Borrelia lysates and BB0405 western blots

B. burgdorferi B31 and B. afzelii CB43 were cultured in MKP medium at 33 °C or 37 °C until log phase was reached, after which the cultures were centrifuged and the spirochete pellets were washed three times in PBS for 10 min at 10.000 g. Ultimately, the pellets were dissolved in 250 µl of PBS and were sonicated on ice (6 times 15 s on, 30 s off with 20% amplitude using Vibra-Cell High Intensity ultrasonic processor). Protein concentrations were measured using the Pierce BCA protein assay (#23225 from Thermo Scientific). Subsequently, lysates (2.5 µg protein per sample) were mixed in a 5:1 ratio with 5 × SDS sample reducing buffer (1.5% SDS, 10% glycerol, 62.5 mM Tris–HCl (Ph 6.8), 2%-mercapto-ethanol and 0.0025% bromophenol blue) and subjected to sodium dodecyl sulfate–polyacrylamide gel electrophoresis (SDS-PAGE) using a precast SDS 4–20% polyacrylamide gel (Bio-Rad Mini-PROTEAN TGX) with PageRuler Plus Prestained Protein Ladder (Thermo Scientific). Samples were then transferred to a 99% ethanol-activated PVDF membrane.
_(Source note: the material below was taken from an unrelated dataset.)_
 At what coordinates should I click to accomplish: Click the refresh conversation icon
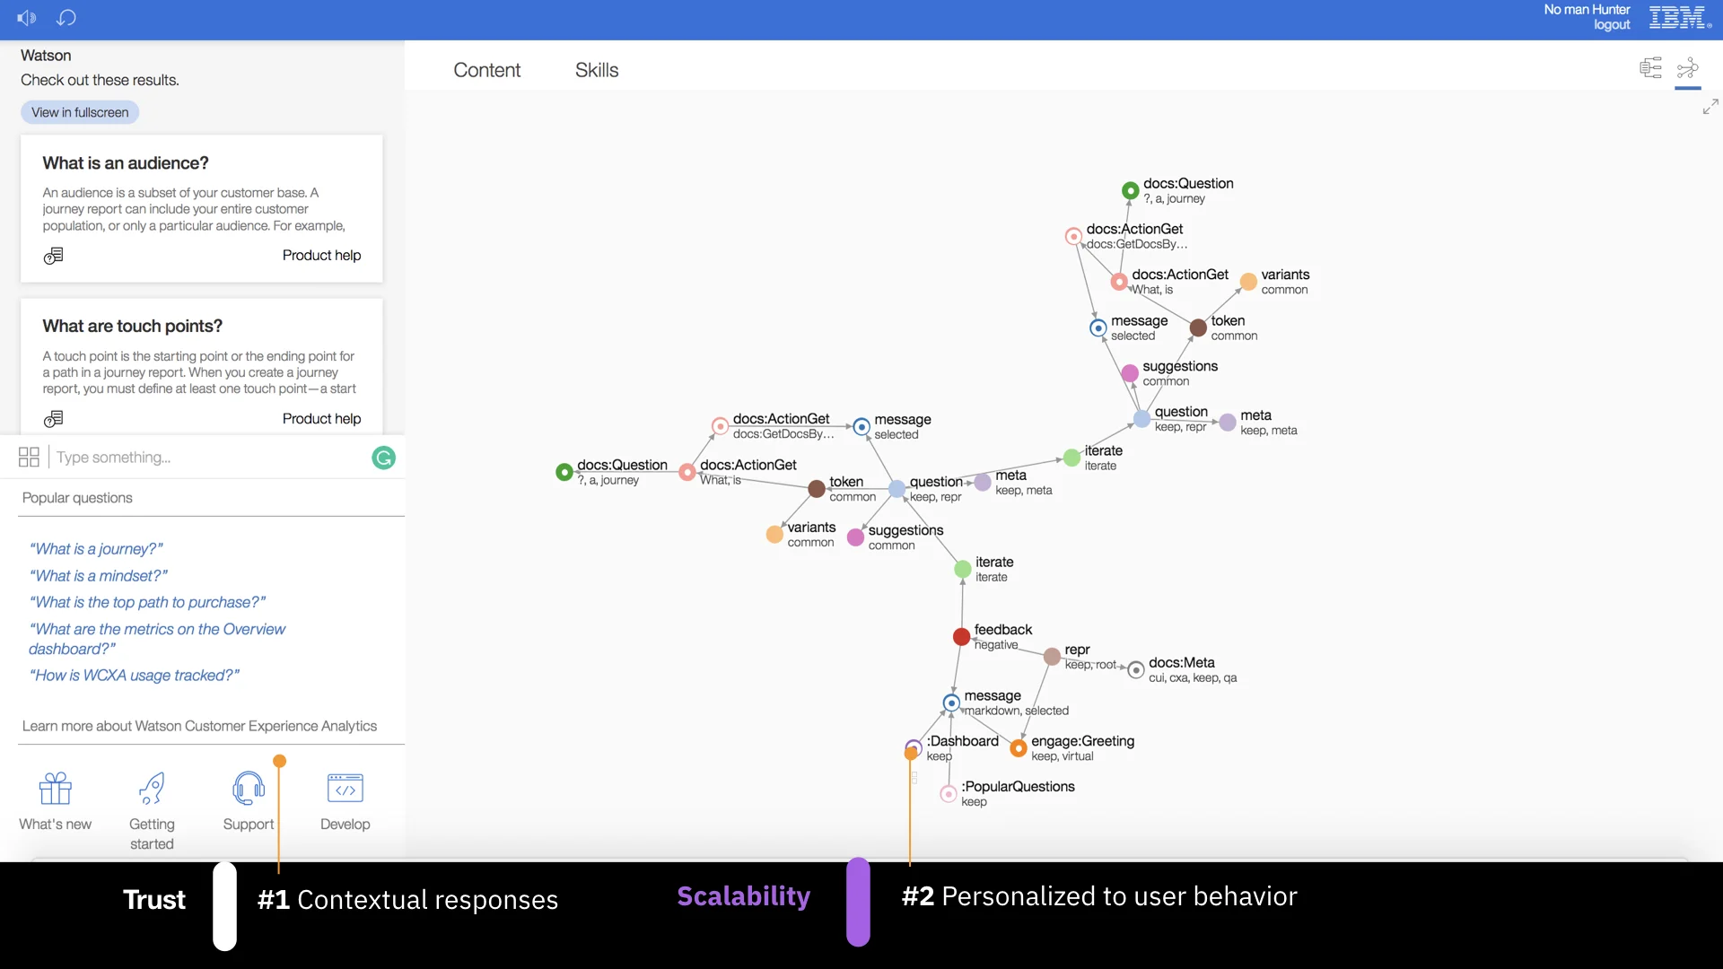66,18
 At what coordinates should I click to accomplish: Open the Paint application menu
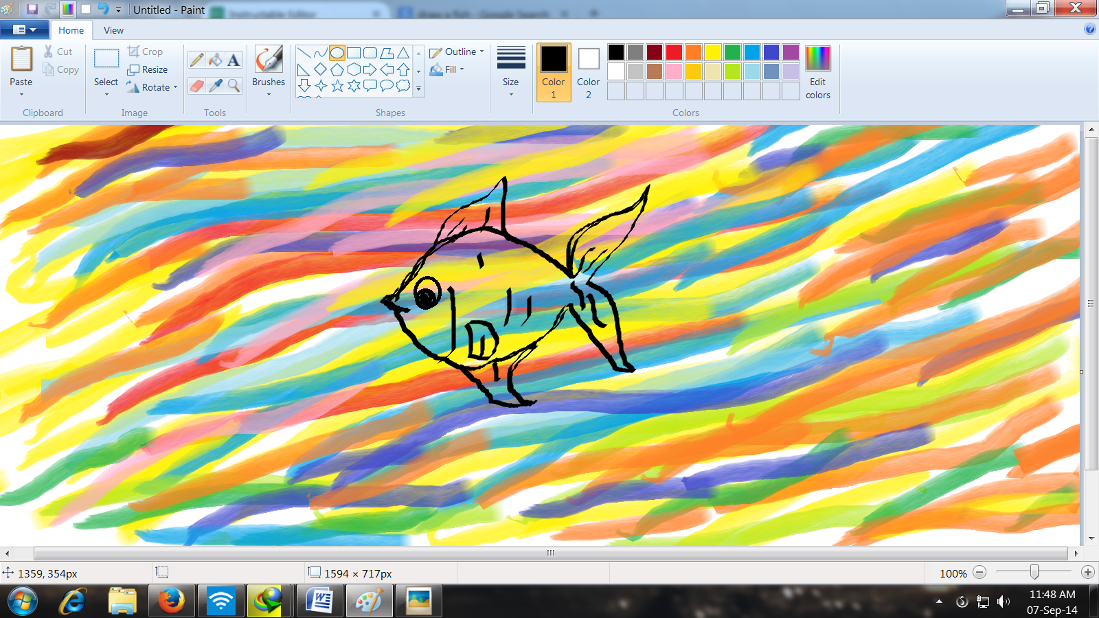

After blotting, the membrane was cut in half just between the bands of Flagellin B (41 kDa) and BB0405 (22 kDa) to enable separate incubations. The upper half of the membrane, containing Flagellin B, was incubated with a 1:1.000 dilution of anti-flagellin rabbit IgG (Anti-Flagellin RABBIT Antibody, #200-401-C14S, Rockland) as a loading control. The lower half of the membrane, containing BB0405, was incubated with a 1:500 dilution of murine sera derived from mice immunized with recombinant BB0405 (B. burgdorferi B31). Immunoblots were subsequently labeled with HRP-conjugated secondary antibodies (anti-rabbit IgG-HRP 1:1000 and anti-mouse IgG-HRP 1:2000 respectively, by Cell Signaling) and developed using Pierce ECL Western Blotting Substrate (#32106 Thermo scientific). Imaging was performed using ImageQuant LAS 4000 and quantification using Image J (Wayne Rasband, National Institutes of Health, USA, Java 1.8.0_77(32-bit),

Proteinase K assay

Proteinase K assays were carried out as described elsewhere30,31,32. Spirochetes in mid-phase growth were washed twice with PBS + 5 mM MgCl2 and were pelleted. Pellets were resuspended gently and split in equal volumes. They were incubated in PBS + 5 mM MgCl2 either in the absence or presence of proteinase K at a concentration of 200 µg/ml for either 30 or 60 min at room temperature. Phenylmethylsulfonyl floride (PMSF)(Sigma) was added (1.5 mM) to stop proteinase K activity. Spirochetes were again washed twice in PBS + 5 mM MgCl2 + 1 mM PMSF and pelleted. The pellets were resuspended in an appropriate volume of SDS-PAGE loading buffer for further Western Blot analysis. Western Blots were carried out as described above.

Statistic methods

Differences between experimental groups between Borrelia loads in qPCR were statistically tested by two-sided nonparametric tests (Mann–Whitney, GraphPad Prism software version 5.0, San Diego, CA, USA). Differences in expression level between experimental groups on Western Blot were compared using an unpaired t test (Graphpad Prism software version 5.0, San Diego, CA, USA).